Pillay mengatakan bahwa dia telah bertemu dengan jaksa ICC sejak serangan 7 Oktober untuk berkolaborasi dalam berbagi bukti.

“Saya sangat terkesan dengan penekanan wakil jaksa (Nazhat Shameem Khan) mengenai betapa seriusnya dia ingin menyelidiki insiden kekerasan seksual, pengaduan yang datang dari Israel,” katanya.

Komisi Pillay yang beranggotakan 18 orang meminta bantuan AS dan Mesir dalam meyakinkan Israel agar memberikan akses untuk melakukan penyelidikan, namun Washington juga mengkritik komisi tersebut, begitu pula sekutu-sekutunya di Eropa.

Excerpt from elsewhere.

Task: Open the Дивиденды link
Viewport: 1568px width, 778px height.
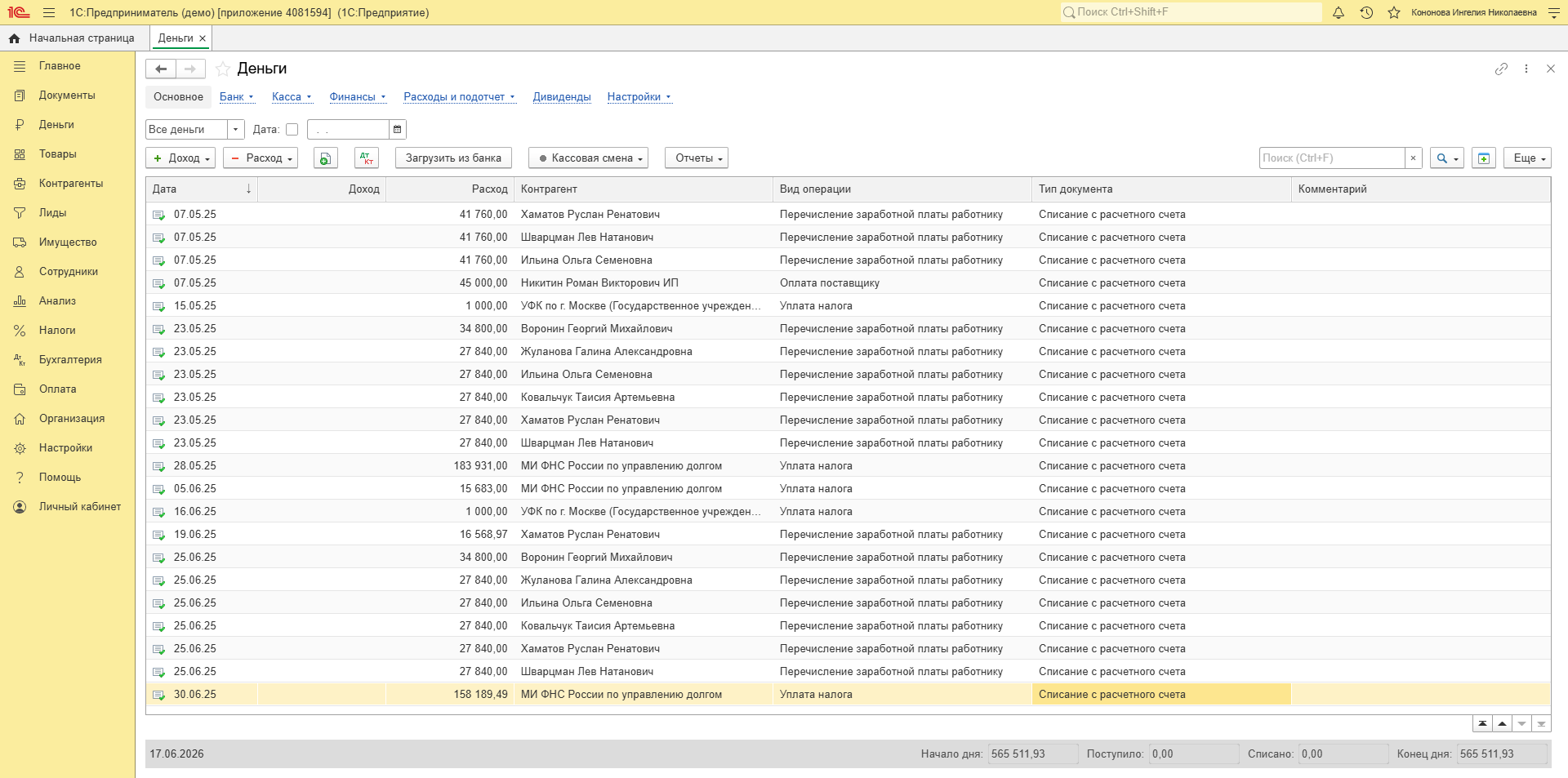Action: pyautogui.click(x=562, y=96)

Permasalahannya adalah bahwa penyelidikan yang dilakukan Israel, yang merupakan hal yang tidak biasa bagi PBB, tidak mempunyai tanggal berakhir dan adanya persepsi di antara beberapa negara Barat bahwa penyelidikan tersebut membuat Israel mendapat pengawasan yang tidak proporsional.

Pillay menggambarkan pemboman Israel di Gaza sebagai respons terhadap serangan 7 Oktober sebagai tindakan yang “benar-benar mengejutkan” dan mengutuk tingginya angka kematian, yang menurut Kementerian Kesehatan Gaza mencapai lebih dari 15.000 jiwa.

"Prioritas lainnya adalah menyelidiki pembunuhan wartawan selama konflik yang telah berlangsung selama tujuh minggu tersebut," kata Pillay, termasuk jurnalis visual Reuters Issam Abdallah yang terbunuh pada 13 Oktober.

Israel mengatakan pihaknya tidak sengaja menargetkan wartawan dan pihaknya sedang menyelidiki pembunuhan tersebut.